なお、今回、大幅な料金改定を行いました。観劇1回あたりの料金は値上げとなっておりますが、青年団の上演演目が多数あることなど、プログラムの内容を見ていただければ、実質的な「値下げ」であることをご理解いただけるかと思います。
どうか、足繁く劇場に足を運んでいただき、新しい才能に出会っていただければと思います。
芸術監督 平田オリザ

この劇場支援会員制度は、皆様から年会費により劇場を支援していただくとともに、それに応じた形で、当劇場で上演される作品を安価に、また優先的にご覧いただくものです。
この制度により、劇場支援会員の皆様に頻繁に劇場にお越しいただき、作品を鑑賞していただくことで、劇場を使用するカンパニー、アーティストは、劇場を通して新しい観客との出会いの場を得ることができます。
観客にとっては、芸術作品を「観ること」は、作品から感動や楽しさを享受する機会、また、物事を考えたり見直したりするきっかけとなり、その人自身を育みます。
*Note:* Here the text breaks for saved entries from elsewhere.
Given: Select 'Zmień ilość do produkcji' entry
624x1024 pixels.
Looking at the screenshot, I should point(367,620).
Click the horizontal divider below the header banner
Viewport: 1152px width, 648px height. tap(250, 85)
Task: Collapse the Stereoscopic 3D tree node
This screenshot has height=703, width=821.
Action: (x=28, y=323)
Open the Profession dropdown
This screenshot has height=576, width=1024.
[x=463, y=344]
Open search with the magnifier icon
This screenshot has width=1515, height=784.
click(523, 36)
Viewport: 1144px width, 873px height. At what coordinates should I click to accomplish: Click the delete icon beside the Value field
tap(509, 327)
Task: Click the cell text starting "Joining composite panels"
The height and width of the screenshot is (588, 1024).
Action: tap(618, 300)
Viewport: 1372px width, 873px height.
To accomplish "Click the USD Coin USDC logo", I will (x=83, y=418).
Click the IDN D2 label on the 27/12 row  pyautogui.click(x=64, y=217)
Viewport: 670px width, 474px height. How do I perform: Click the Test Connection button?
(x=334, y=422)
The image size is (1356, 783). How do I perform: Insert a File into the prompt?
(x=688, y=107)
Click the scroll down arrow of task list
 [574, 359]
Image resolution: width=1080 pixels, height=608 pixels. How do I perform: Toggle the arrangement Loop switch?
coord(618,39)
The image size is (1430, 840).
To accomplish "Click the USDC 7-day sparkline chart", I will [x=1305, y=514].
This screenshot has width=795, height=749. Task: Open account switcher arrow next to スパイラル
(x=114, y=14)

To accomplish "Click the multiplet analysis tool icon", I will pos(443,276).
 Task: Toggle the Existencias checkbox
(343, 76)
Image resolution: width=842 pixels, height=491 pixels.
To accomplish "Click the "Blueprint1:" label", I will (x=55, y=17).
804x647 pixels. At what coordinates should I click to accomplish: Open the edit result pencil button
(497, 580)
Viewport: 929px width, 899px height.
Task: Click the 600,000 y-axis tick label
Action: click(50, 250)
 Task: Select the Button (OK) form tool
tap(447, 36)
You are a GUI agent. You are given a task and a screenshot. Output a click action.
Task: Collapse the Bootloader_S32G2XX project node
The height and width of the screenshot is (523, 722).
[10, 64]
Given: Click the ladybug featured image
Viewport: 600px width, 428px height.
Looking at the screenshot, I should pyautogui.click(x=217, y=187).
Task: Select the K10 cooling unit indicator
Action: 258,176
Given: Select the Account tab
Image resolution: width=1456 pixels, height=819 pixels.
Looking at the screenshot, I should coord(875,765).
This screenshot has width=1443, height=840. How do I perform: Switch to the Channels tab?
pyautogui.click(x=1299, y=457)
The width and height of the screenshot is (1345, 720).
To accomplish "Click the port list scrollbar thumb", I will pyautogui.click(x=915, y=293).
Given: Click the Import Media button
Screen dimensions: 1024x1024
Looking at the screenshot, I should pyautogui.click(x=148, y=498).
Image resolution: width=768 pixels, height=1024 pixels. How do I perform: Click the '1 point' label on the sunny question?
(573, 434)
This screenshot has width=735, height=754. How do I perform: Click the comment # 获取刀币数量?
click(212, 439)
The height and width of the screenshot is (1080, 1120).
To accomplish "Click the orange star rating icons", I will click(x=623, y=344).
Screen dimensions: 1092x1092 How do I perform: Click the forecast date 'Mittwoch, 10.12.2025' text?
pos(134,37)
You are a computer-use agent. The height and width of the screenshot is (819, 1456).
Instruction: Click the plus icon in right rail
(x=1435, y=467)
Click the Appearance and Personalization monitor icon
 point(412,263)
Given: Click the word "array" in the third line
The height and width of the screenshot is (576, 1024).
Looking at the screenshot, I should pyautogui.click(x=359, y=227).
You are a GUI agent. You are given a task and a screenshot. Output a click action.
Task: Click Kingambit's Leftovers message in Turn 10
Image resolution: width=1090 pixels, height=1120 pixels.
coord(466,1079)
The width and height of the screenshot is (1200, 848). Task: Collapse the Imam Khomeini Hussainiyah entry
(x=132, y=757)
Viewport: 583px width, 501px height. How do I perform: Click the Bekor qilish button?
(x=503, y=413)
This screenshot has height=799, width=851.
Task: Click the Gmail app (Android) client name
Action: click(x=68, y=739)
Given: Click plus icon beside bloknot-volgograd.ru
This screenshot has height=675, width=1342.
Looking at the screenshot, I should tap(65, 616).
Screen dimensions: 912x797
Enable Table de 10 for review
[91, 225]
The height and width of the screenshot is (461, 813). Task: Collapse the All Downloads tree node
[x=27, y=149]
一方で、演劇に限らずあらゆる芸術作品は、鑑賞されることではじめて作品として成立します。そしてたくさんの人が「観ること」によって、作品は成長していきます。
私たちは、この劇場支援会員制度を通して、舞台芸術の成熟だけでなく、日常生活における芸術と人とのゆるやかなつながり、そのスタイルを創出したいと考えています。